The Past Is Present:

Henrietta Schmerler, Sexual Assault During Fieldwork, and the Pitfalls of Anthropology's Project of Prevention


What happens when an ethnographer is sexually assaulted during fieldwork?

Abstract: In July 1931, a young anthropologist named Henrietta Schmerler was raped and murdered by her interlocutors. This incident opened up a public conversation about sexual assault, gender, and vulnerability during fieldwork among many of American anthropology’s founding figures, including Ruth Benedict, Franz Boas, and Alfred Kroeber. Records from Benedict’s private correspondence, debates in Anthropology Newsletter from the 1980s, and several published personal accounts of sexual violence during fieldwork reveal how anthropologists have historically responded to experiences of sexual assault in the field by denying their own vulnerability and blaming victims.
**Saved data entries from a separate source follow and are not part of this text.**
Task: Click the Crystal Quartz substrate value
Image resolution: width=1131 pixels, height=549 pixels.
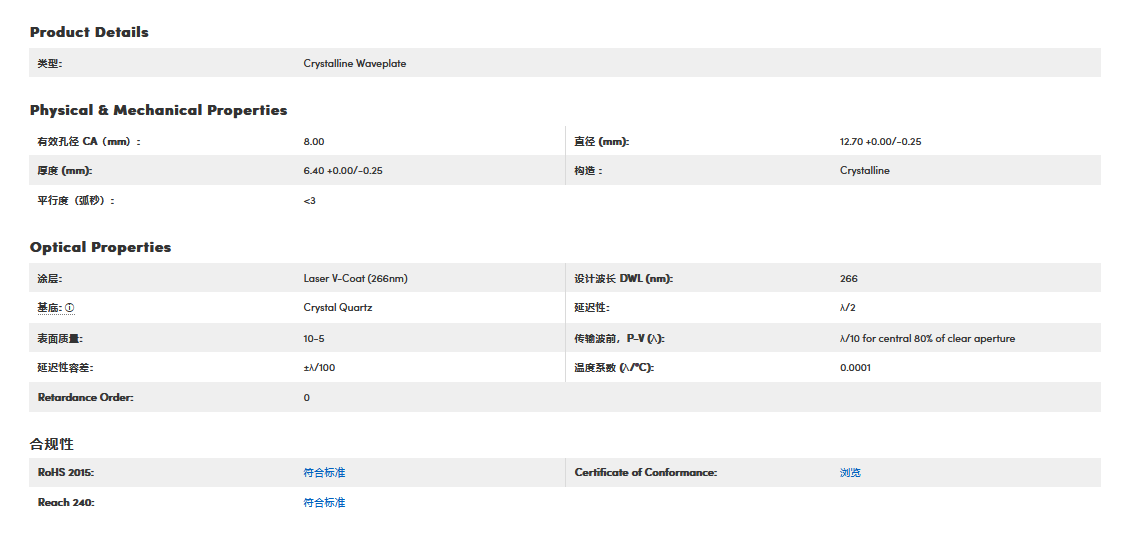Action: click(337, 308)
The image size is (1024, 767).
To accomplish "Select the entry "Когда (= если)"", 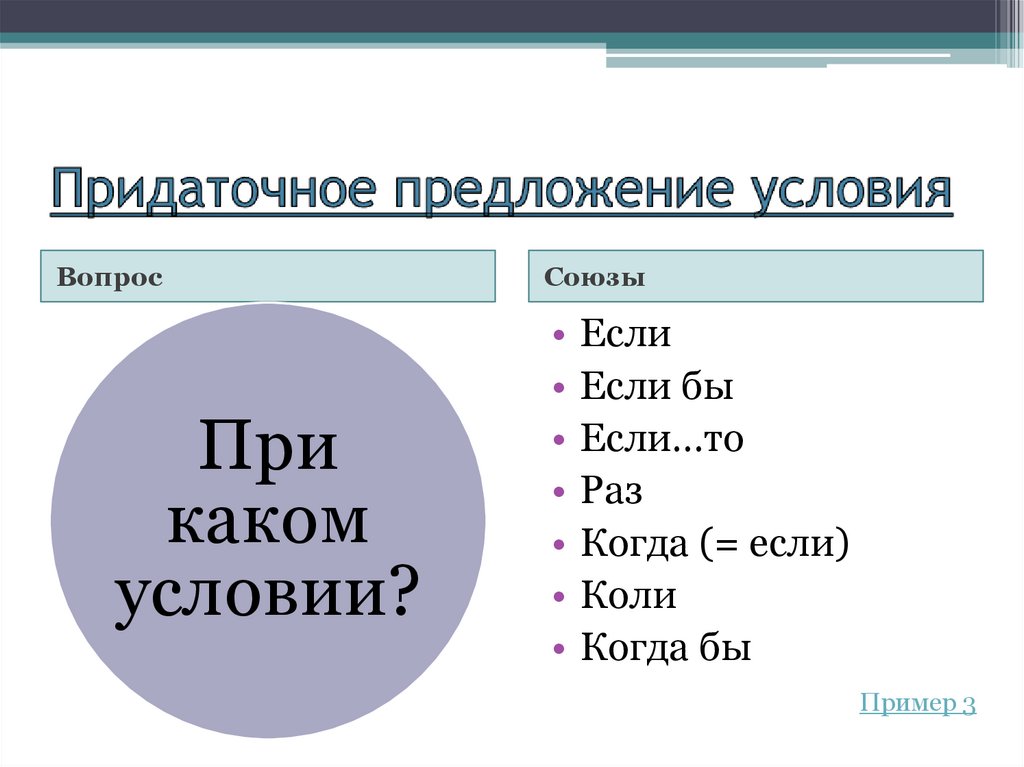I will (715, 542).
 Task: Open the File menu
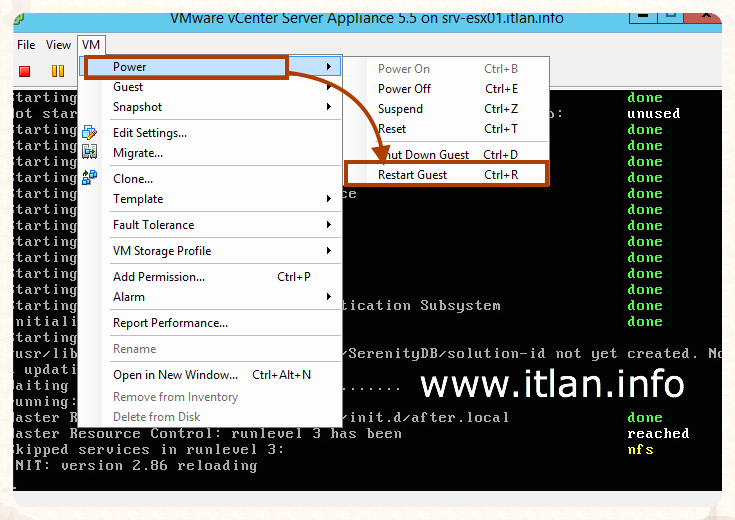click(x=26, y=45)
This impulse to blame and deny grows out of a well-intentioned but flawed project of prevention, which presumes disseminating accounts of misfortunes will help future anthropologists avoid them. The conflation of competence with control in retellings of Schmerler’s story is still relevant today. Anthropologists’ inability to admit they lack control during participant observation research is reflected by how anthropologists continued to distort, police, and interpret narratives of Schmerler’s rape and murder over many decades.